## Exercise directions
Output nothing but the lines from the one holding "Given: Click the Date Interval From field" to the end of the listing. Reproduce them exactly, without the pictures.

## Stored data
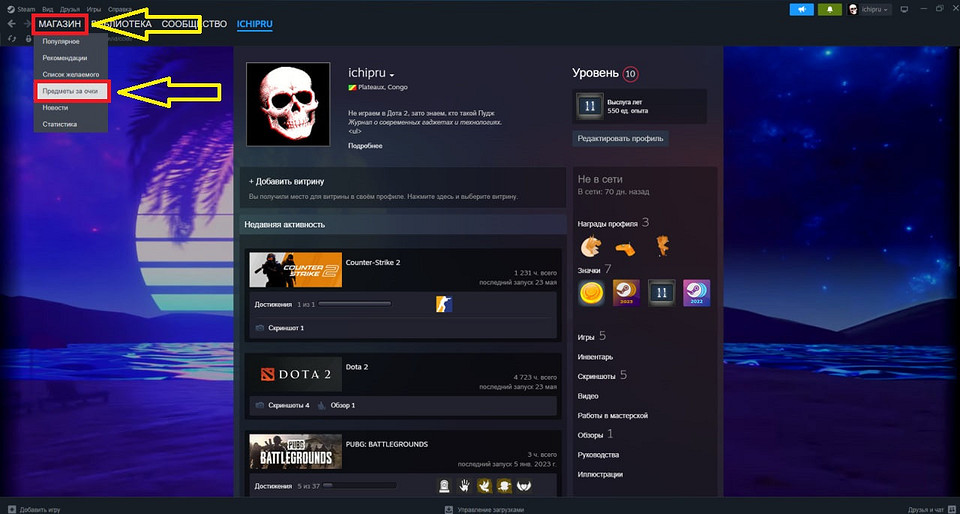Switch to the СООБЩЕСТВО tab
The height and width of the screenshot is (514, 960).
click(x=194, y=23)
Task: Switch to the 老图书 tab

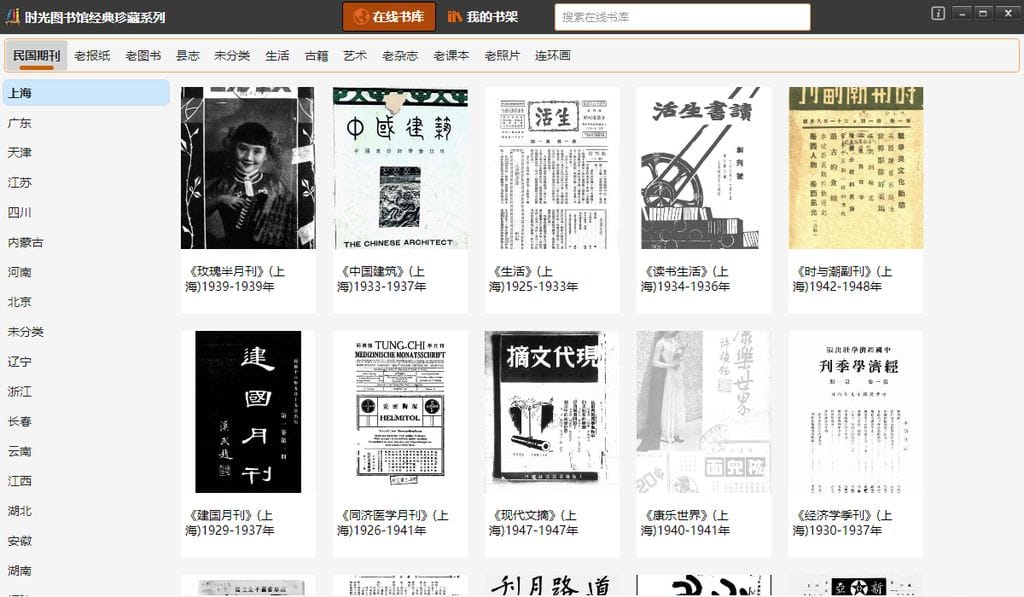Action: (x=143, y=56)
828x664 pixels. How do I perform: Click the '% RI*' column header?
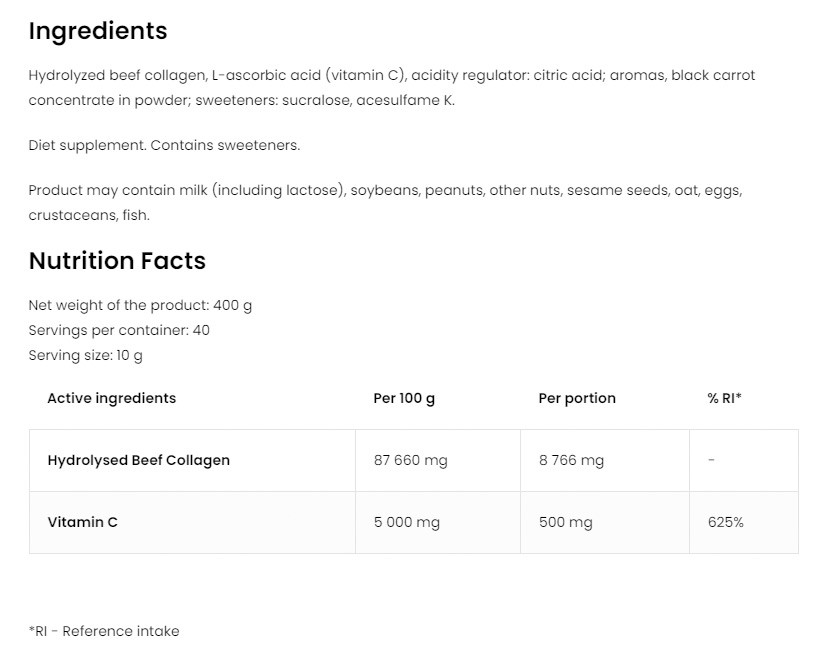724,398
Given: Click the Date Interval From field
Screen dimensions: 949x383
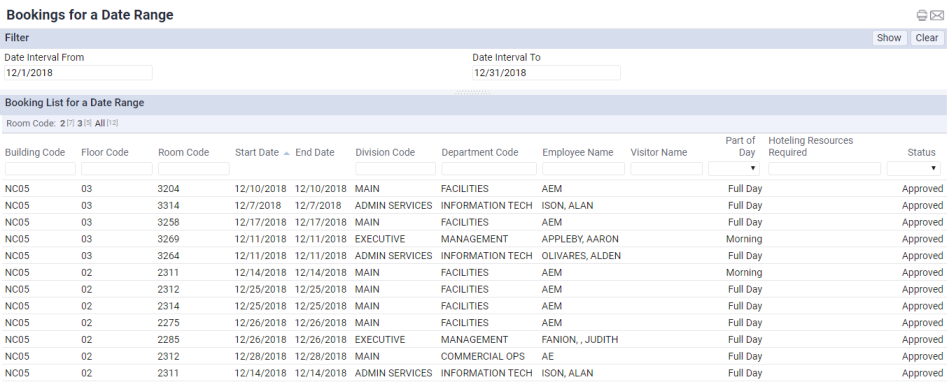Looking at the screenshot, I should coord(78,73).
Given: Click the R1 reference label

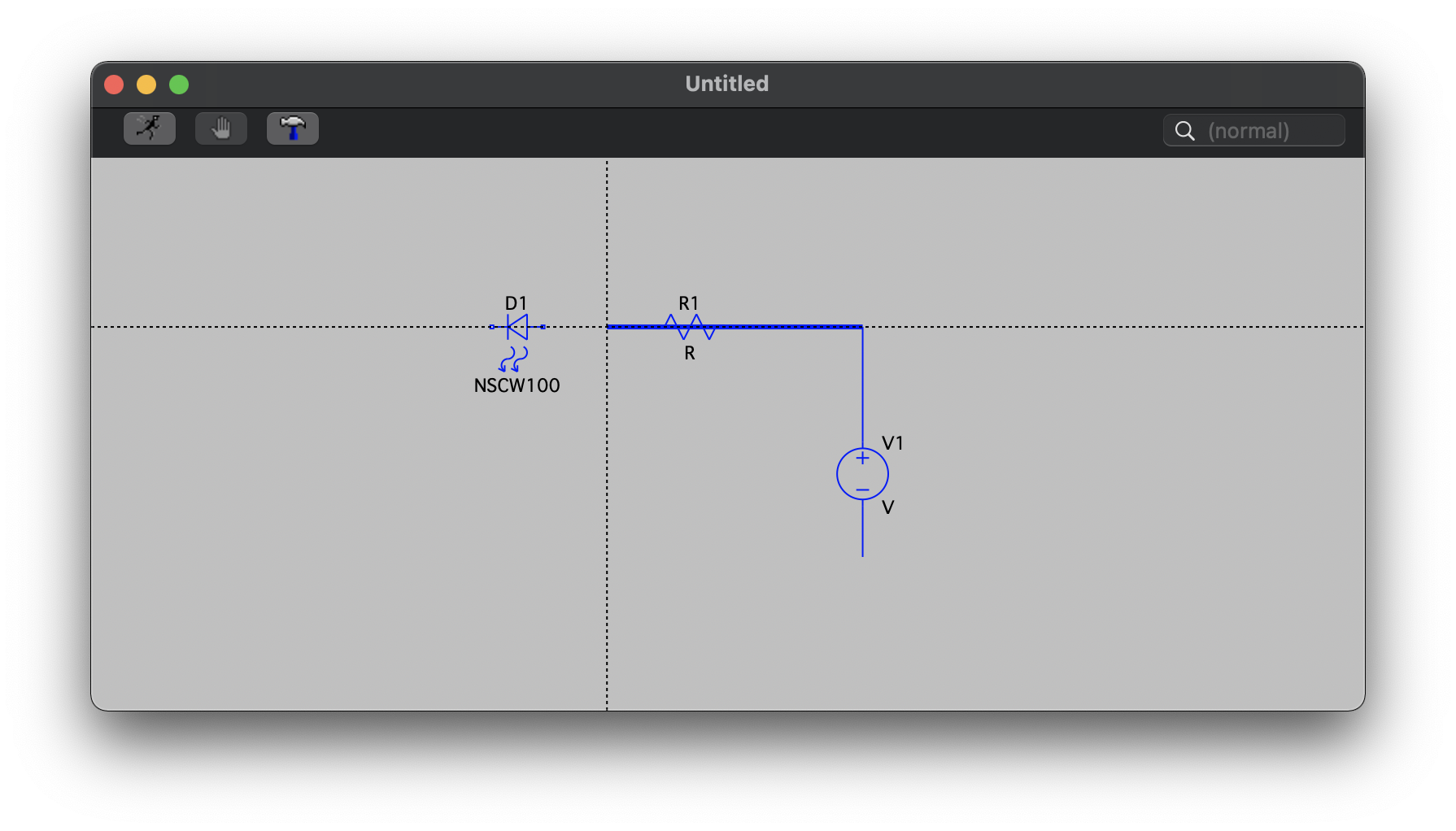Looking at the screenshot, I should 688,303.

## Output
Given: Click the Date Interval From field
Screen dimensions: 949x383
Looking at the screenshot, I should coord(78,73).
Given: Click the R1 reference label

Looking at the screenshot, I should 688,303.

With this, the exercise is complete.